**To do**
Please answer these from the page extract below:
(a) With which library does the package aim to be compatible?
(b) Which implementation in the list of examples is marked TODO?
(c) What does the package inherit from the PostgreSQL implementation?

**Page extract**

Aim is to provide a generic class for manupulating graphs and networks on disk.
The final goal is to provide:
* compatibility with networkx;
* tools dedicated to perform searches into on graph stored on (local or remote) Disk;
* evaluating complex queries by interfacing with on disk databases.

In order to keep the class versatile and simple to use,
we define abstract class to overload with methods dedicated to handle
specific "ondisk" technologies.

Examples include:
* naive implementation on RAM;
* SQLite local implementation;
* PostgreSQL implementation;
* Cassandra distributed implementation (TODO);
* Any efficient database implementing abstract functions
will do but to get acceptable performance, some tuning with
a dedicated work on index and data representation have to be
done.

Efficiency of the package heavily relies on the implementation.
From PostgreSQL implementation, the package inherit ACID transactions
and concurrent access to the graph by several clients.

The package however provides some examples of generic implementation
in SQL as well as methods for improving searches and (TODO) support
of query languages.

## The Graphs abstraction methods

## Searches

Searches in graphs can be an intensive task when it come to very large
graphs. Few methods exists to index data in order to find path and
subgraphs between nodes.
Furthermore, those searches can be restricted by filter and automaton
aggregation (TODO) using datas that labels every node.

**Given information**
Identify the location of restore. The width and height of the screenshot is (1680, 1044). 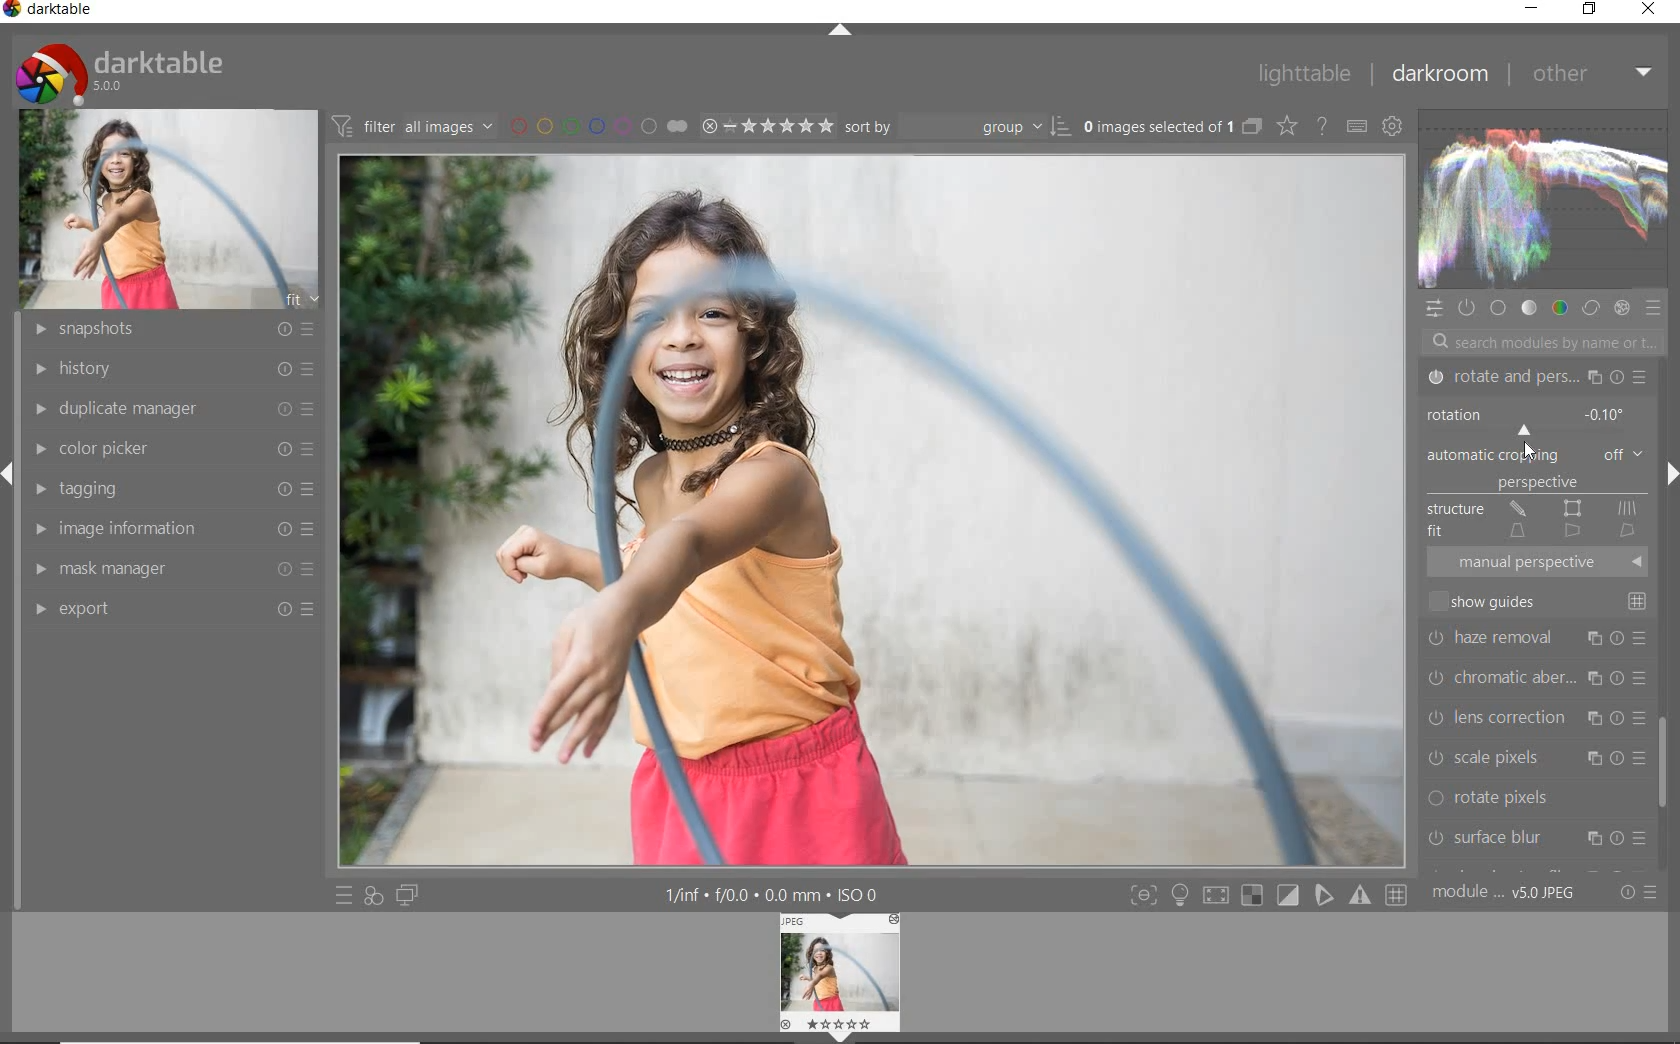
(1592, 9).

**Solution below**
(a) networkx
(b) The Cassandra distributed implementation
(c) ACID transactions and concurrent access to the graph by several clients